EXERCISE GOAL: The listing below needs to be copied in full, exactly.
⁂
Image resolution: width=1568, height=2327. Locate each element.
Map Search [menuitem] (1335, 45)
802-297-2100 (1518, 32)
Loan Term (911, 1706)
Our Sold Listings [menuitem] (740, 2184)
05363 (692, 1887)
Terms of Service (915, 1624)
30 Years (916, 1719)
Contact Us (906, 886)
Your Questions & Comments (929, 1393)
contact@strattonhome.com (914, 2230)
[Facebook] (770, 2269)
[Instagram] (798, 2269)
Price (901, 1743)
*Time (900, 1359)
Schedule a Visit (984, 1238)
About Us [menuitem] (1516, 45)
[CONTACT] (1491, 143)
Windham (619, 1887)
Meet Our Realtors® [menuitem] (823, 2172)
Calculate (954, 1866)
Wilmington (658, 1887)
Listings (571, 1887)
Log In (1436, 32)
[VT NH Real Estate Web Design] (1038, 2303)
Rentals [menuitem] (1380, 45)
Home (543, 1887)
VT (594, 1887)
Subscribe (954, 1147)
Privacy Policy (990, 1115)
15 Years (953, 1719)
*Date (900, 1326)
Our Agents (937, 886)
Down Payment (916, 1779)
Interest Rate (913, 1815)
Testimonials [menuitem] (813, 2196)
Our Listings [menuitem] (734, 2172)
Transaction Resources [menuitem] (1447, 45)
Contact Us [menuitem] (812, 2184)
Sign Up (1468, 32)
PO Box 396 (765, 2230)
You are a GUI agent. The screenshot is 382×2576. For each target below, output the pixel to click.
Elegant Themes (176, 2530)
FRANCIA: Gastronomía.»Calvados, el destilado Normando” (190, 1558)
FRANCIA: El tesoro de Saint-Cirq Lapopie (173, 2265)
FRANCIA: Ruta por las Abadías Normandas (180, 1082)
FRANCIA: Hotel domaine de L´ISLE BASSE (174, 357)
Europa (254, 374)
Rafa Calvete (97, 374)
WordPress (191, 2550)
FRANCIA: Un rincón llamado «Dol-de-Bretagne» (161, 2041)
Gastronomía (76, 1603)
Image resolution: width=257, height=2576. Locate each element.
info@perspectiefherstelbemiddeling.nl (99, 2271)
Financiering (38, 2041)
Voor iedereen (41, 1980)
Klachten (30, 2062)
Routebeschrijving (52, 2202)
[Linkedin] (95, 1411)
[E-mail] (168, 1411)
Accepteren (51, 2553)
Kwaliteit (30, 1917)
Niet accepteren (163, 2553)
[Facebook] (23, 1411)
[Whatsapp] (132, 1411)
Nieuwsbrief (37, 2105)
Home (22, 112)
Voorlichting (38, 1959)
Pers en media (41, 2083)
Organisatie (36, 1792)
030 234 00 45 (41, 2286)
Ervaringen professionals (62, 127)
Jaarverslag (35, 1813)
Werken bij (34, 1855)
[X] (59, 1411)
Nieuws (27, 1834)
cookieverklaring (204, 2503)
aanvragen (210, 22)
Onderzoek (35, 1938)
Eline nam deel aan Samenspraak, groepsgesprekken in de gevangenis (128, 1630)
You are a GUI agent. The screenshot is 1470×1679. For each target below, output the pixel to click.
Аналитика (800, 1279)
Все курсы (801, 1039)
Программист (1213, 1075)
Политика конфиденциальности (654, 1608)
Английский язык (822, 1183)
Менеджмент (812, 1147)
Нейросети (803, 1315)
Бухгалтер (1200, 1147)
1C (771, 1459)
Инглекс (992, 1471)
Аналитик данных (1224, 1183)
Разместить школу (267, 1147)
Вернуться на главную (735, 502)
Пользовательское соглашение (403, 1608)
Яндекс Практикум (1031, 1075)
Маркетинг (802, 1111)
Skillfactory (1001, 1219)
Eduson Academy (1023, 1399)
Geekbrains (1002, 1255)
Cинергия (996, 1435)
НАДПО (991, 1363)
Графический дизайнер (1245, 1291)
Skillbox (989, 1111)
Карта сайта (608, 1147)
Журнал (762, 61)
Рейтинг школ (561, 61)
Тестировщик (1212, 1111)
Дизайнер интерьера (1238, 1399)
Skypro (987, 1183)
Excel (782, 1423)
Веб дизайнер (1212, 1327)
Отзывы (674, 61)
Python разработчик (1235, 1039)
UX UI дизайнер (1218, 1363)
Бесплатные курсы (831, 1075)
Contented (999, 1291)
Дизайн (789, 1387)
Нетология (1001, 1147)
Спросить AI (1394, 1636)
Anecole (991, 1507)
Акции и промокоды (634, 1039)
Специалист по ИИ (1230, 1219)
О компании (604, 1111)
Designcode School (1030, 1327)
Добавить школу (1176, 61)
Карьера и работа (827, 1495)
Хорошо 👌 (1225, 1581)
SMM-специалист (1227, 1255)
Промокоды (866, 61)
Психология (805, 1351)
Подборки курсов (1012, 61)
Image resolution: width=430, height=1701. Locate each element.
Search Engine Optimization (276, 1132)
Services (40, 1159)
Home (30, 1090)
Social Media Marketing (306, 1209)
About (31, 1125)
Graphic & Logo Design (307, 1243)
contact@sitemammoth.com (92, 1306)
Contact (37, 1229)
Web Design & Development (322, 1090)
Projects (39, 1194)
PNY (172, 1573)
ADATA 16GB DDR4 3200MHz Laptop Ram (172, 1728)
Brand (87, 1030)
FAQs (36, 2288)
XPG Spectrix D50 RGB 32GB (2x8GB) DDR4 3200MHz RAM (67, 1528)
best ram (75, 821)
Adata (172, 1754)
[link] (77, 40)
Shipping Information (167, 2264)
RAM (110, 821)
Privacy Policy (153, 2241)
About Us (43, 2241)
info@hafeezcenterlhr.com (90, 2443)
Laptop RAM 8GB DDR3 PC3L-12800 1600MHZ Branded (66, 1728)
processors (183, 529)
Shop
⁂
REPLY TO THE TASK:
Image resolution: width=1568, height=2327. Locate each element.
Map Search [menuitem] (1335, 45)
802-297-2100 (1518, 32)
Loan Term (911, 1706)
Our Sold Listings [menuitem] (740, 2184)
05363 (692, 1887)
Terms of Service (915, 1624)
30 Years (916, 1719)
Contact Us (906, 886)
Your Questions & Comments (929, 1393)
contact@strattonhome.com (914, 2230)
[Facebook] (770, 2269)
[Instagram] (798, 2269)
Price (901, 1743)
*Time (900, 1359)
Schedule a Visit (984, 1238)
About Us [menuitem] (1516, 45)
[CONTACT] (1491, 143)
Windham (619, 1887)
Meet Our Realtors® [menuitem] (823, 2172)
Calculate (954, 1866)
Wilmington (658, 1887)
Listings (571, 1887)
Log In (1436, 32)
[VT NH Real Estate Web Design] (1038, 2303)
Rentals [menuitem] (1380, 45)
Home (543, 1887)
VT (594, 1887)
Subscribe (954, 1147)
Privacy Policy (990, 1115)
15 Years (953, 1719)
*Date (900, 1326)
Our Agents (937, 886)
Down Payment (916, 1779)
Interest Rate (913, 1815)
Testimonials [menuitem] (813, 2196)
Our Listings [menuitem] (734, 2172)
Transaction Resources [menuitem] (1447, 45)
Contact Us [menuitem] (812, 2184)
Sign Up (1468, 32)
PO Box 396 (765, 2230)
You are a GUI agent. The screenshot is 382×2576. For each target below, output the pixel to click.
Elegant Themes (176, 2530)
FRANCIA: Gastronomía.»Calvados, el destilado Normando” (190, 1558)
FRANCIA: El tesoro de Saint-Cirq Lapopie (173, 2265)
FRANCIA: Ruta por las Abadías Normandas (180, 1082)
FRANCIA: Hotel domaine de L´ISLE BASSE (174, 357)
Europa (254, 374)
Rafa Calvete (97, 374)
WordPress (191, 2550)
FRANCIA: Un rincón llamado «Dol-de-Bretagne» (161, 2041)
Gastronomía (76, 1603)
Image resolution: width=257, height=2576. Locate each element.
info@perspectiefherstelbemiddeling.nl (99, 2271)
Financiering (38, 2041)
Voor iedereen (41, 1980)
Klachten (30, 2062)
Routebeschrijving (52, 2202)
[Linkedin] (95, 1411)
[E-mail] (168, 1411)
Accepteren (51, 2553)
Kwaliteit (30, 1917)
Niet accepteren (163, 2553)
[Facebook] (23, 1411)
[Whatsapp] (132, 1411)
Nieuwsbrief (37, 2105)
Home (22, 112)
Voorlichting (38, 1959)
Pers en media (41, 2083)
Organisatie (36, 1792)
030 234 00 45 (41, 2286)
Ervaringen professionals (62, 127)
Jaarverslag (35, 1813)
Werken bij (34, 1855)
[X] (59, 1411)
Nieuws (27, 1834)
cookieverklaring (204, 2503)
aanvragen (210, 22)
Onderzoek (35, 1938)
Eline nam deel aan Samenspraak, groepsgesprekken in de gevangenis (128, 1630)
You are a GUI agent. The screenshot is 1470×1679. For each target below, output the pixel to click.
Аналитика (800, 1279)
Все курсы (801, 1039)
Программист (1213, 1075)
Политика конфиденциальности (654, 1608)
Английский язык (822, 1183)
Менеджмент (812, 1147)
Нейросети (803, 1315)
Бухгалтер (1200, 1147)
1C (771, 1459)
Инглекс (992, 1471)
Аналитик данных (1224, 1183)
Разместить школу (267, 1147)
Вернуться на главную (735, 502)
Пользовательское соглашение (403, 1608)
Яндекс Практикум (1031, 1075)
Маркетинг (802, 1111)
Skillfactory (1001, 1219)
Eduson Academy (1023, 1399)
Geekbrains (1002, 1255)
Cинергия (996, 1435)
НАДПО (991, 1363)
Графический дизайнер (1245, 1291)
Skillbox (989, 1111)
Карта сайта (608, 1147)
Журнал (762, 61)
Рейтинг школ (561, 61)
Тестировщик (1212, 1111)
Дизайнер интерьера (1238, 1399)
Skypro (987, 1183)
Excel (782, 1423)
Веб дизайнер (1212, 1327)
Отзывы (674, 61)
Python разработчик (1235, 1039)
UX UI дизайнер (1218, 1363)
Бесплатные курсы (831, 1075)
Contented (999, 1291)
Дизайн (789, 1387)
Нетология (1001, 1147)
Спросить AI (1394, 1636)
Anecole (991, 1507)
Акции и промокоды (634, 1039)
Специалист по ИИ (1230, 1219)
О компании (604, 1111)
Designcode School (1030, 1327)
Добавить школу (1176, 61)
Карьера и работа (827, 1495)
Хорошо 👌 (1225, 1581)
SMM-специалист (1227, 1255)
Промокоды (866, 61)
Психология (805, 1351)
Подборки курсов (1012, 61)
Image resolution: width=430, height=1701. Locate each element.
Search Engine Optimization (276, 1132)
Services (40, 1159)
Home (30, 1090)
Social Media Marketing (306, 1209)
About (31, 1125)
Graphic & Logo Design (307, 1243)
contact@sitemammoth.com (92, 1306)
Contact (37, 1229)
Web Design & Development (322, 1090)
Projects (39, 1194)
PNY (172, 1573)
ADATA 16GB DDR4 3200MHz Laptop Ram (172, 1728)
Brand (87, 1030)
FAQs (36, 2288)
XPG Spectrix D50 RGB 32GB (2x8GB) DDR4 3200MHz RAM (67, 1528)
best ram (75, 821)
Adata (172, 1754)
[link] (77, 40)
Shipping Information (167, 2264)
RAM (110, 821)
Privacy Policy (153, 2241)
About Us (43, 2241)
info@hafeezcenterlhr.com (90, 2443)
Laptop RAM 8GB DDR3 PC3L-12800 1600MHZ Branded (66, 1728)
processors (183, 529)
Shop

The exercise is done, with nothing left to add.